**Reading passage**
++++++++++

At the start of the New Year, it’s often good to review our life’s direction and goals. One thing to consider is how much any of “the Seven Deadly Sins” (Pride, Greed, Envy, Anger, Lust, Gluttony, and Sloth) have a hold on our lives.
The Seven Deadly Sins are not listed as such in the Bible. Yet each one is independently condemned in various passages of the Scriptures. In fact, most of the Seven Deadly Sins have several Bible verses against them. The one I want to focus on here is Sloth.
We don’t think of Sloth or Laziness as a sin per se. But surely it is. Leonardo da Vinci once said,
“God sells us all things at the price of labor.” Sadly, today, millions are choosing to live off of the labor of others without even thinking about it. (Of course, if someone is disabled and unable to work, that is a different matter.)
Did you ever hear about the patient who went for a very thorough examination by a doctor? The patient said that he wanted the doctor to be frank about what was wrong with him. The doctor asked him if he was quite sure about this. The patient replied in the affirmative.
Said the doctor, “There isn't a thing in the world wrong with you, except that you are just lazy.'' The patient answered, “Okay, doc. Now give me the medical term for it, so I can tell my wife.”
God created work before the fall. Work is good. Since the fall, the earth is under a curse, and we experience that curse in one way or another each day.

++++++++++

**Data excerpts**
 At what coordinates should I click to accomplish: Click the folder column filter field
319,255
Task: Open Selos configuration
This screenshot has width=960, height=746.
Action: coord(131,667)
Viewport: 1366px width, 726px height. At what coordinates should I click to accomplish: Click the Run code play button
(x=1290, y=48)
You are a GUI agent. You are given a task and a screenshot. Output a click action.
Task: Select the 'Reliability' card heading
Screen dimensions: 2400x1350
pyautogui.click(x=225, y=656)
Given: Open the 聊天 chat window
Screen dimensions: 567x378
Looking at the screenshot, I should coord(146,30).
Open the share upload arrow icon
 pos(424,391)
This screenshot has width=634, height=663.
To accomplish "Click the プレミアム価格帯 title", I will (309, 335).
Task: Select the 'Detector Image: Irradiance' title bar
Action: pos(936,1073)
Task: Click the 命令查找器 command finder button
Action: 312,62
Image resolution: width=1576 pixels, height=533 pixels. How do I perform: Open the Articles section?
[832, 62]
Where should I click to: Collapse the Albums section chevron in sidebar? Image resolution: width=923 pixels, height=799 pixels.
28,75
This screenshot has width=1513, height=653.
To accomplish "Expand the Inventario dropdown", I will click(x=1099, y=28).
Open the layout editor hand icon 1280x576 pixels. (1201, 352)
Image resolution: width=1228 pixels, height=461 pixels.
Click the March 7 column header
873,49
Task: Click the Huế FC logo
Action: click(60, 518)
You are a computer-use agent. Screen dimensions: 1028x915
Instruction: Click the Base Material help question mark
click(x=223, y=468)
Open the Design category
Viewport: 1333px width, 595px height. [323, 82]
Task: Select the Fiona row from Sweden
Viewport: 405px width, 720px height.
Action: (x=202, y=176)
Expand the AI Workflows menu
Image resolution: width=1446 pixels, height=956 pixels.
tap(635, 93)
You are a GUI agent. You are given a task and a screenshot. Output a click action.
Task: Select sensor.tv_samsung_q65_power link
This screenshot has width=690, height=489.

++++++++++

**Task directions**
Continue the piece on sloth from the point where it stops.

**Task output**
God declared to Adam in judgment: “Cursed is the ground because of you; through painful toil you will eat of it all the days of your life. It will produce thorns and thistles for you, and you will eat the plants of the field. By the sweat of your brow you will eat your food” (Gen. 3:17-19).
Nevertheless, we are still commanded to do our own work, even if it is difficult. In the Ten Commandments (and elsewhere in the Bible). God tells us, “Six days shall work be done.” The Apostle Paul commends work (Col. 3:23), and even connects it with having food (2 Thess. 3:10).
The Greeks and the Romans used their slaves to do their hard work. In ancient Greece, about 75 percent of the population was slaves. In Rome, it was about half. Larry Burkett points out: “The Greeks degraded into a nation of idle talkers who were easily overrun by the Romans.”
We get a taste of that in Acts 17, when Paul spoke before the Areopagus in Athens: "For all the Athenians and the foreigners who were there spent their time in nothing else but either to tell or to hear something new" (Acts 17:21).